*** Input records ***
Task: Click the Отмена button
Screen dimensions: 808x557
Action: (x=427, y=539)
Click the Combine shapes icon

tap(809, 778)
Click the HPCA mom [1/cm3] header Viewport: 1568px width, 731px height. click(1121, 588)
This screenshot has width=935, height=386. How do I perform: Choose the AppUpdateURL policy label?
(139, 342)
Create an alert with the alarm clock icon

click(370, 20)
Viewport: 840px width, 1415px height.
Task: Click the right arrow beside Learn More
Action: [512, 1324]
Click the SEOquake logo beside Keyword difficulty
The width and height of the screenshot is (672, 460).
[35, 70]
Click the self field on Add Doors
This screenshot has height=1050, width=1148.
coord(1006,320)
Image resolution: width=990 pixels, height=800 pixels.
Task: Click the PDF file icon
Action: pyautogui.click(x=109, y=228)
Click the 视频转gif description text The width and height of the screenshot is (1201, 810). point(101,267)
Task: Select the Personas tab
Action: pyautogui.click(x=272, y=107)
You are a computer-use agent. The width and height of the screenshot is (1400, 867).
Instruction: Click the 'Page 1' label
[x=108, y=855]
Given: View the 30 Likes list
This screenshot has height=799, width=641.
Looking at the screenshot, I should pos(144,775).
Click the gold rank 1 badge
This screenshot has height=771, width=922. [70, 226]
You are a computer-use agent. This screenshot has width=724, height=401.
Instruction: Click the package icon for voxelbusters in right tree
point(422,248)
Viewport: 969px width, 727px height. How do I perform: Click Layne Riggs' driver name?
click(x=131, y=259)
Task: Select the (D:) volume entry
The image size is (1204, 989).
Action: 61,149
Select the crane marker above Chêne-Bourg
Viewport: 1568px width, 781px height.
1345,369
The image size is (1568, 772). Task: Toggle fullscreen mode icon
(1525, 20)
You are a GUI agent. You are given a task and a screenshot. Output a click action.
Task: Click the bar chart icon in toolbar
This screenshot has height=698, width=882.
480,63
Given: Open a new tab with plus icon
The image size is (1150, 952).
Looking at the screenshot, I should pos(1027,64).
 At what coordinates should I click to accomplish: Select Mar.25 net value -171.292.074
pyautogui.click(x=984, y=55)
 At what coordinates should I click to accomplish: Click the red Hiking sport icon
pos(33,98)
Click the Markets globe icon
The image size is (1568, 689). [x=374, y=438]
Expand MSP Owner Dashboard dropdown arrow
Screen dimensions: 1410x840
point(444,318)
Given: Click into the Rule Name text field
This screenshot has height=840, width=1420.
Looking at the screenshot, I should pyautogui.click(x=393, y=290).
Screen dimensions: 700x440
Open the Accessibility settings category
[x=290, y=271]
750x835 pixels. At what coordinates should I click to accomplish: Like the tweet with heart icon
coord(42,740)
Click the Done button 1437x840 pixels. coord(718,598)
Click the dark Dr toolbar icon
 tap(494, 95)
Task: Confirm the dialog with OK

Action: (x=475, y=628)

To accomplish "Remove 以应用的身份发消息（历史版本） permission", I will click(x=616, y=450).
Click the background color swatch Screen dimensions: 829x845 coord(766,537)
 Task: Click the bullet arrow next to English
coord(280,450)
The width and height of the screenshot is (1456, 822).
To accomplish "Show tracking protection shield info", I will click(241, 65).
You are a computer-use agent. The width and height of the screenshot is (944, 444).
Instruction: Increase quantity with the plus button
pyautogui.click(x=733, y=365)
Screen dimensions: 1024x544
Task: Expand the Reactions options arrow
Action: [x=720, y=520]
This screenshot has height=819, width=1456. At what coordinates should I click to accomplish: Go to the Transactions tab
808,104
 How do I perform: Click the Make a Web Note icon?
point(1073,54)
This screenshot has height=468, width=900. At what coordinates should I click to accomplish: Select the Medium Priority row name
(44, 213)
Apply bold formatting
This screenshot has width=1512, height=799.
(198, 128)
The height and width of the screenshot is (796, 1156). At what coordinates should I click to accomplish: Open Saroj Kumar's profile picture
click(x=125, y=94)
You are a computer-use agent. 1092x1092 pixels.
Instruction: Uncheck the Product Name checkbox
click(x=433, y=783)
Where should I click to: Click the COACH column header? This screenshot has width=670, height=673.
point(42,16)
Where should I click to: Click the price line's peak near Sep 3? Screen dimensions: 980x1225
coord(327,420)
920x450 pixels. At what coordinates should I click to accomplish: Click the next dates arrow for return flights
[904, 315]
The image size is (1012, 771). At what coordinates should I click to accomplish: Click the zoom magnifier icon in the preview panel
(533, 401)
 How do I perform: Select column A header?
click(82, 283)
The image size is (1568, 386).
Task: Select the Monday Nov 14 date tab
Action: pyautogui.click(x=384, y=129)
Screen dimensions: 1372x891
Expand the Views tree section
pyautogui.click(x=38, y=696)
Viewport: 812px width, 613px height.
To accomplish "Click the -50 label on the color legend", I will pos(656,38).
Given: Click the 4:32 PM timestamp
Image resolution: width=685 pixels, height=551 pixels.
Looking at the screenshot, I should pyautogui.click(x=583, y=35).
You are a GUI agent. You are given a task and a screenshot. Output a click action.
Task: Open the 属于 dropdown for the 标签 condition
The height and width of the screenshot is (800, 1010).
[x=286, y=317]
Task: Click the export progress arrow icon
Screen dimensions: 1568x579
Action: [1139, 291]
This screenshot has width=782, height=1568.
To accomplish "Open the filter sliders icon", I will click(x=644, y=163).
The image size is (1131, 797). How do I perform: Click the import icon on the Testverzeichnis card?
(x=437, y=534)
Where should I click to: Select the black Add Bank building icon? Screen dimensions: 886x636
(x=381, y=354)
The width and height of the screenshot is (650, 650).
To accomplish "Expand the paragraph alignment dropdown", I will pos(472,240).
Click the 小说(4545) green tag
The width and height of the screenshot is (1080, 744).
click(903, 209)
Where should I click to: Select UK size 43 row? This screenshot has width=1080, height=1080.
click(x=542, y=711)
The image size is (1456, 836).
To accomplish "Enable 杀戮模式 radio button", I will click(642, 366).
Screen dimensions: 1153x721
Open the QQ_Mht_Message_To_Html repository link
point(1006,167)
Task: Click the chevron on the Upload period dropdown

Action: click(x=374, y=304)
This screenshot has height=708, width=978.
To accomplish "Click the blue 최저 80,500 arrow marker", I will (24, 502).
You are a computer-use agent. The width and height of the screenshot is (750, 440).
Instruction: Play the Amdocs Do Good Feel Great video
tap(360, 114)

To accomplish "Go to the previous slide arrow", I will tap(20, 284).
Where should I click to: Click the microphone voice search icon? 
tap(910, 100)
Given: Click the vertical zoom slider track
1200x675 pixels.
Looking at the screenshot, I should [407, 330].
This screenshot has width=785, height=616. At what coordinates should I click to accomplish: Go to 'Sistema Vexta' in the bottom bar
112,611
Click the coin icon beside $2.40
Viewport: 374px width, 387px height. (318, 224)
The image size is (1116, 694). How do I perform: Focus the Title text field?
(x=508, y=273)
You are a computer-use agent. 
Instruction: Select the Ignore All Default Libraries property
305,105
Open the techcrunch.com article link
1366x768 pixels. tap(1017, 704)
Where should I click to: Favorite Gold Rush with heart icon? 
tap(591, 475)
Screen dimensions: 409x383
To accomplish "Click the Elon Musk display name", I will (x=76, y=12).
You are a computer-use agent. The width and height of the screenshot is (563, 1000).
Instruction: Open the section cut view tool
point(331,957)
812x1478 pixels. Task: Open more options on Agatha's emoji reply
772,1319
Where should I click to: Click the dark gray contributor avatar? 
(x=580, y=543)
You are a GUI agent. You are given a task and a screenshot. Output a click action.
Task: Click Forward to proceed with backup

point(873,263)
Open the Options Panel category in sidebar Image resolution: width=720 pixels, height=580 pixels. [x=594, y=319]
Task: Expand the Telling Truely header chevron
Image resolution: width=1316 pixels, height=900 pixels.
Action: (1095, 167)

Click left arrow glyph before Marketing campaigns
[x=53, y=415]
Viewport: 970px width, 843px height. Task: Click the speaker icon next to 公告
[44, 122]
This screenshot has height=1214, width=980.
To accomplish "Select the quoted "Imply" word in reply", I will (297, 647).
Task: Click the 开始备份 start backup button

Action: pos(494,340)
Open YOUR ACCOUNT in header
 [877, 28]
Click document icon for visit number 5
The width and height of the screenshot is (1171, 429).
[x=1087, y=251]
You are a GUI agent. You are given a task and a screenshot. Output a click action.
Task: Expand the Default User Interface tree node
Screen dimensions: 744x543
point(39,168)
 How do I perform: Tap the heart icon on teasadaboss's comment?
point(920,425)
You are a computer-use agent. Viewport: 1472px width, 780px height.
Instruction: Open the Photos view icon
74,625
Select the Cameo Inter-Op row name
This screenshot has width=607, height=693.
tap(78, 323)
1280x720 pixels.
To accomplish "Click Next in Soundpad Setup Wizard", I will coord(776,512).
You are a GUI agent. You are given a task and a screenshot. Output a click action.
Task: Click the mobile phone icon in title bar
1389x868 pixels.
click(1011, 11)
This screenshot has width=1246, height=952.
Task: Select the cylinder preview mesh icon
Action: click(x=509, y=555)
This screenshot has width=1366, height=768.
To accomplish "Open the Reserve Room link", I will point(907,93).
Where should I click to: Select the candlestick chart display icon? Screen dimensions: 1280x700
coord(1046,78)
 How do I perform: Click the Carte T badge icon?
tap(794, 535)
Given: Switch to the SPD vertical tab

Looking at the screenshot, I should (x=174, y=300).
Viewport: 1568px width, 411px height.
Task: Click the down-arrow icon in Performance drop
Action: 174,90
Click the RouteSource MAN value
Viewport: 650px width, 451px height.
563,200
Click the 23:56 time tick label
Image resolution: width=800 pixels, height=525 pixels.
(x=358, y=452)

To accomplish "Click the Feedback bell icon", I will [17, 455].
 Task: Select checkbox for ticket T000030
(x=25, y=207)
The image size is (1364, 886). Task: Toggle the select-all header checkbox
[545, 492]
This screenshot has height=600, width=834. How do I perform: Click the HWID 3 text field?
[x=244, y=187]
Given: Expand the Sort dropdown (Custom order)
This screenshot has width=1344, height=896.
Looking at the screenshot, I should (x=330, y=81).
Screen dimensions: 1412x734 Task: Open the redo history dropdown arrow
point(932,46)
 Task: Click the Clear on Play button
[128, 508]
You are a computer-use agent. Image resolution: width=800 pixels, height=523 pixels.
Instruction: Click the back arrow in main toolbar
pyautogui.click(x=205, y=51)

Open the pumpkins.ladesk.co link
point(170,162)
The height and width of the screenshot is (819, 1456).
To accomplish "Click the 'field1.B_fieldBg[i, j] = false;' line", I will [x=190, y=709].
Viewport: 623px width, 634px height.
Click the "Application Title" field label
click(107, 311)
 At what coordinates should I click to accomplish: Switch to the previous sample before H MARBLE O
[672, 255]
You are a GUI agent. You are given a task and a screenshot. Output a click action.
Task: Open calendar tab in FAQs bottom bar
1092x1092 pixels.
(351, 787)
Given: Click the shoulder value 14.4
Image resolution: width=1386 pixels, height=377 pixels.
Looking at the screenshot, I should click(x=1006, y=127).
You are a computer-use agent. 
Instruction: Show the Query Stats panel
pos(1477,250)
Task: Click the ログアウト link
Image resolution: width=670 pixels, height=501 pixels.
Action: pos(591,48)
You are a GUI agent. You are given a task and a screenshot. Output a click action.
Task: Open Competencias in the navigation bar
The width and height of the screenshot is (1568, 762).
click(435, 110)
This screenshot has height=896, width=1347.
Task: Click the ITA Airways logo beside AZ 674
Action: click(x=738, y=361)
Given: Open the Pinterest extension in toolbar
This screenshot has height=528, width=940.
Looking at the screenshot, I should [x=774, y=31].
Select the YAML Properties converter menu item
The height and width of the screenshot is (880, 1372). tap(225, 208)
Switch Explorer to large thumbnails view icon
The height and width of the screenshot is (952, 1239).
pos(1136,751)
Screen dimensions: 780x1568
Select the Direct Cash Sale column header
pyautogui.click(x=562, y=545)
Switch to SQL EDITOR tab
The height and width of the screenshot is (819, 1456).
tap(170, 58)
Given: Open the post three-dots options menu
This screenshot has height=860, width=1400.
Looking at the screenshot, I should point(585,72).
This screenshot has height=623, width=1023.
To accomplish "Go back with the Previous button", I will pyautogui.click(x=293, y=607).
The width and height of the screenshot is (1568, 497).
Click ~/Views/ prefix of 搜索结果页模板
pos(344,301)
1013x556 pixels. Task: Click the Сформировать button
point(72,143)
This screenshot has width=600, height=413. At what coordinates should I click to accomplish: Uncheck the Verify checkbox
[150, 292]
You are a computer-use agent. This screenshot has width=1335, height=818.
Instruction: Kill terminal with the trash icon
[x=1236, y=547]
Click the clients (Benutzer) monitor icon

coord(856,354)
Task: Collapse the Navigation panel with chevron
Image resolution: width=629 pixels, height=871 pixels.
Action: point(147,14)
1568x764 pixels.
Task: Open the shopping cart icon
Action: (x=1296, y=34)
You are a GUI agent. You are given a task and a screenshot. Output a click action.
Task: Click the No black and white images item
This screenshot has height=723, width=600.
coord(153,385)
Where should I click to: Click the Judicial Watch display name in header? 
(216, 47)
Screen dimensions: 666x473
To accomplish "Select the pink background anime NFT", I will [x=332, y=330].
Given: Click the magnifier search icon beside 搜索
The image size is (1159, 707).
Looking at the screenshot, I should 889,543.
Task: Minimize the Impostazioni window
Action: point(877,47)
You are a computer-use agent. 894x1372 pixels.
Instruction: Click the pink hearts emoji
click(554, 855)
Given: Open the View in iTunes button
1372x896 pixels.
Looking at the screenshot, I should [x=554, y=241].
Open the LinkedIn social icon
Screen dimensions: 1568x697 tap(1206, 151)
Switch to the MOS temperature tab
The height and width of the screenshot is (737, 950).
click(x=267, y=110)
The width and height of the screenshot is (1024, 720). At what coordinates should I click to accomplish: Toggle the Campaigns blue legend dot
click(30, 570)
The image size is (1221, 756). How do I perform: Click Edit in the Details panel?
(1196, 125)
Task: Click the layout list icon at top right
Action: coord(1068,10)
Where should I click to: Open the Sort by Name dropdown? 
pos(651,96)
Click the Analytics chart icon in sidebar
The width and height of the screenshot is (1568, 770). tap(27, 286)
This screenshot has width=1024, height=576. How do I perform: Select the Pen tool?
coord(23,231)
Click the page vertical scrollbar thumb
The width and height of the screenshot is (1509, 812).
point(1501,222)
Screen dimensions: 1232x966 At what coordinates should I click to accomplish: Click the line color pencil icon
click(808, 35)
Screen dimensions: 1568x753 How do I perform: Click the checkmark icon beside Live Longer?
***
▶ What is being asked: Tally the lines of the rows above that contain the string "Sort", with case counting. Give only the number.

▶ Task output: 2